:: Instructions for the task ::
Among the records below, the line containing "Task: Click Create Account to submit the form" marks the start. Output it and all lines after it exactly.

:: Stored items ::
-*-

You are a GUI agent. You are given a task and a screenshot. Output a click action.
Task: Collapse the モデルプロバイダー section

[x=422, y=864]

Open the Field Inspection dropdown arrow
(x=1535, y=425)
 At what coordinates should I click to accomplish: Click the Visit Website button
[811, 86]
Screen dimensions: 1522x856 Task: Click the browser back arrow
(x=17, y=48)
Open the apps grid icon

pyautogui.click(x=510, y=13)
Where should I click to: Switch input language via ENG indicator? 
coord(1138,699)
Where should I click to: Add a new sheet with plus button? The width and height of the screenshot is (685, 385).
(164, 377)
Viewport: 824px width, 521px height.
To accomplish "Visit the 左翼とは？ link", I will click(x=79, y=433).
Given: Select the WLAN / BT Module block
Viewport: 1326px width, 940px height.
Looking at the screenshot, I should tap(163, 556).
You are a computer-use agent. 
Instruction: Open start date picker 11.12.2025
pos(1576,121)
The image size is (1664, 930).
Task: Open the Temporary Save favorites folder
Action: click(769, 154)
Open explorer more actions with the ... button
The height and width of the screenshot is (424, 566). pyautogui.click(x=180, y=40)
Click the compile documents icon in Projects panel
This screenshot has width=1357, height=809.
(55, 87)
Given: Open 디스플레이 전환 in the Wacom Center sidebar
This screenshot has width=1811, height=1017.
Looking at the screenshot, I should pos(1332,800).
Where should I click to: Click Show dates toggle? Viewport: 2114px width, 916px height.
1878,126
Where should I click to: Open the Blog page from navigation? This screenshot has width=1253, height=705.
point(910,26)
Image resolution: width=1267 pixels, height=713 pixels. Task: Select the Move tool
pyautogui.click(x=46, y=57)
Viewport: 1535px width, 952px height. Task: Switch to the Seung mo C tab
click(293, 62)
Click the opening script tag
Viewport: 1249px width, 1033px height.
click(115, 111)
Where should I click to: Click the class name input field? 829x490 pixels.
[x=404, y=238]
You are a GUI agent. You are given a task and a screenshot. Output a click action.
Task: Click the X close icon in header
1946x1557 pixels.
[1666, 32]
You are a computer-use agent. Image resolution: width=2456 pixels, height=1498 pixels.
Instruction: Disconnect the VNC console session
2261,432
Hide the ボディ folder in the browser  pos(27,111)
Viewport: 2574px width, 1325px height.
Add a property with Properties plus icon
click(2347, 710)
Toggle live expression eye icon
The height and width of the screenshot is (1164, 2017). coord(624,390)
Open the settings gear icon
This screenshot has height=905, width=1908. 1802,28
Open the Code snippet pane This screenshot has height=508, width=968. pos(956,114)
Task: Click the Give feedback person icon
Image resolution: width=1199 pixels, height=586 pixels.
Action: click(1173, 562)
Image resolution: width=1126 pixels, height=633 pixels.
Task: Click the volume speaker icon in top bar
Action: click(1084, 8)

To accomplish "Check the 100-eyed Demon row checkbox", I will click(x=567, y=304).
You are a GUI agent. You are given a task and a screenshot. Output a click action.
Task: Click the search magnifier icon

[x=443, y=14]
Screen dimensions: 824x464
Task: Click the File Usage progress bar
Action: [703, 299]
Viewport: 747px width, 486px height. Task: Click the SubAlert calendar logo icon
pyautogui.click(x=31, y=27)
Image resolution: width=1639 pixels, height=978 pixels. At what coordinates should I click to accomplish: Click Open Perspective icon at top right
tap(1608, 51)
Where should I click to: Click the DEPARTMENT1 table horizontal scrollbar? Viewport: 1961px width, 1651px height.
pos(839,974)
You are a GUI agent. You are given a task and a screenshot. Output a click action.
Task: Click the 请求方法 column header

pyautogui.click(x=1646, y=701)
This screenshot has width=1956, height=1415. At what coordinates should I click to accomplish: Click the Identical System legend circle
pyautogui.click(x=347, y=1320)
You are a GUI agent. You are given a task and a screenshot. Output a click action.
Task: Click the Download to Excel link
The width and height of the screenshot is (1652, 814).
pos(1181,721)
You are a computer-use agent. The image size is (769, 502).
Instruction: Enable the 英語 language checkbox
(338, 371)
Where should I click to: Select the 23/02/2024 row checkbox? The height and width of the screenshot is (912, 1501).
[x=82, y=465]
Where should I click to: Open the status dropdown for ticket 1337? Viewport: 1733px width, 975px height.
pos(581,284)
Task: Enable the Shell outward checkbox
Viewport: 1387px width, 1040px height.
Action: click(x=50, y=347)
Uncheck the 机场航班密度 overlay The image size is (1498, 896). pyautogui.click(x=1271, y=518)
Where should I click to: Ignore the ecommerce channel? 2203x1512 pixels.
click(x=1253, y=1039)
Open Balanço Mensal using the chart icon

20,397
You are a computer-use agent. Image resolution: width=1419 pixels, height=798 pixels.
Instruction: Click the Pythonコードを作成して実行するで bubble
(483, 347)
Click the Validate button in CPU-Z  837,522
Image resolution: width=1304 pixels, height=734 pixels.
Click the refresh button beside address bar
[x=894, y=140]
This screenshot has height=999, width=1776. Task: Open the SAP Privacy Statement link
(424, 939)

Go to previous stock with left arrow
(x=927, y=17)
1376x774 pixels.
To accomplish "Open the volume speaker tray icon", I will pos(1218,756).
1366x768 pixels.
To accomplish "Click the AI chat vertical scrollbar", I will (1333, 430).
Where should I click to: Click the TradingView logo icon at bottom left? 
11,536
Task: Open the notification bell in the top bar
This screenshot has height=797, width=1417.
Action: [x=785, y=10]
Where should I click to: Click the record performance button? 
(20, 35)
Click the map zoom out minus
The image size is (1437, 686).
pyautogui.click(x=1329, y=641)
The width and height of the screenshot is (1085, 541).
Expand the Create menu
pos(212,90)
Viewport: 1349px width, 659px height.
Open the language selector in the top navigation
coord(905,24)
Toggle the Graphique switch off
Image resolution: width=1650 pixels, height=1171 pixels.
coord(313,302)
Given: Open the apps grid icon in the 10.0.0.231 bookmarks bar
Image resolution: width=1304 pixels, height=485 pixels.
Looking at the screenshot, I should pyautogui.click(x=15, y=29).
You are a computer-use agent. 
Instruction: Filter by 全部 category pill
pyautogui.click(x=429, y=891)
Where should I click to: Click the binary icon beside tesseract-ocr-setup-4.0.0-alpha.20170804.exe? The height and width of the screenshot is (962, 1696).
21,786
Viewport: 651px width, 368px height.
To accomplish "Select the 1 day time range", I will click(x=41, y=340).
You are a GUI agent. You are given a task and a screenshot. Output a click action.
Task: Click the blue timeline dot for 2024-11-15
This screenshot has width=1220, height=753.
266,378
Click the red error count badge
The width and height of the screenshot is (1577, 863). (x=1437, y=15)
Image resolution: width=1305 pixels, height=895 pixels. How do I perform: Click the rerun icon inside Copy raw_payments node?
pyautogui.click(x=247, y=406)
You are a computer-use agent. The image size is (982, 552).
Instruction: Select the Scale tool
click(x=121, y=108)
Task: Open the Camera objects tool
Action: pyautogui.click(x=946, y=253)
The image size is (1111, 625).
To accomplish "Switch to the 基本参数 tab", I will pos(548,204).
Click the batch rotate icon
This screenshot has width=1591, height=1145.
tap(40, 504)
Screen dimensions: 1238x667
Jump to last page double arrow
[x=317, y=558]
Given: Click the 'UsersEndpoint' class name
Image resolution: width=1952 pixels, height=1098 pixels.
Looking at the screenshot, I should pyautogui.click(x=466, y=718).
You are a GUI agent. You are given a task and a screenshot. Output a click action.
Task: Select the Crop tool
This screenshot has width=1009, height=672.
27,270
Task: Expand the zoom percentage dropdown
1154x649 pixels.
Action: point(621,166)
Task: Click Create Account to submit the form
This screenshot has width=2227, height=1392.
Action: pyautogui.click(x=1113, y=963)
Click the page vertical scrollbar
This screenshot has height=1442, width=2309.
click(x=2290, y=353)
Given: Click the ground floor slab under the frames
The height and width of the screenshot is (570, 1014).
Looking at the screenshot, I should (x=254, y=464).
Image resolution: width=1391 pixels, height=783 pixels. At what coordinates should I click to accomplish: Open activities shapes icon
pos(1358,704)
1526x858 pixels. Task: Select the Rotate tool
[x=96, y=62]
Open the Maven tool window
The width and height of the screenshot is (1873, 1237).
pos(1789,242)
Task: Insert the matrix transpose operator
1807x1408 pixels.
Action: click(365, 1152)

-*-

:: Answer space ::
Task: Click Create Account to submit the form
This screenshot has width=2227, height=1392.
Action: pyautogui.click(x=1113, y=963)
Click the page vertical scrollbar
This screenshot has height=1442, width=2309.
click(x=2290, y=353)
Given: Click the ground floor slab under the frames
The height and width of the screenshot is (570, 1014).
Looking at the screenshot, I should (x=254, y=464).
Image resolution: width=1391 pixels, height=783 pixels. At what coordinates should I click to accomplish: Open activities shapes icon
pos(1358,704)
1526x858 pixels. Task: Select the Rotate tool
[x=96, y=62]
Open the Maven tool window
The width and height of the screenshot is (1873, 1237).
pos(1789,242)
Task: Insert the matrix transpose operator
1807x1408 pixels.
Action: click(365, 1152)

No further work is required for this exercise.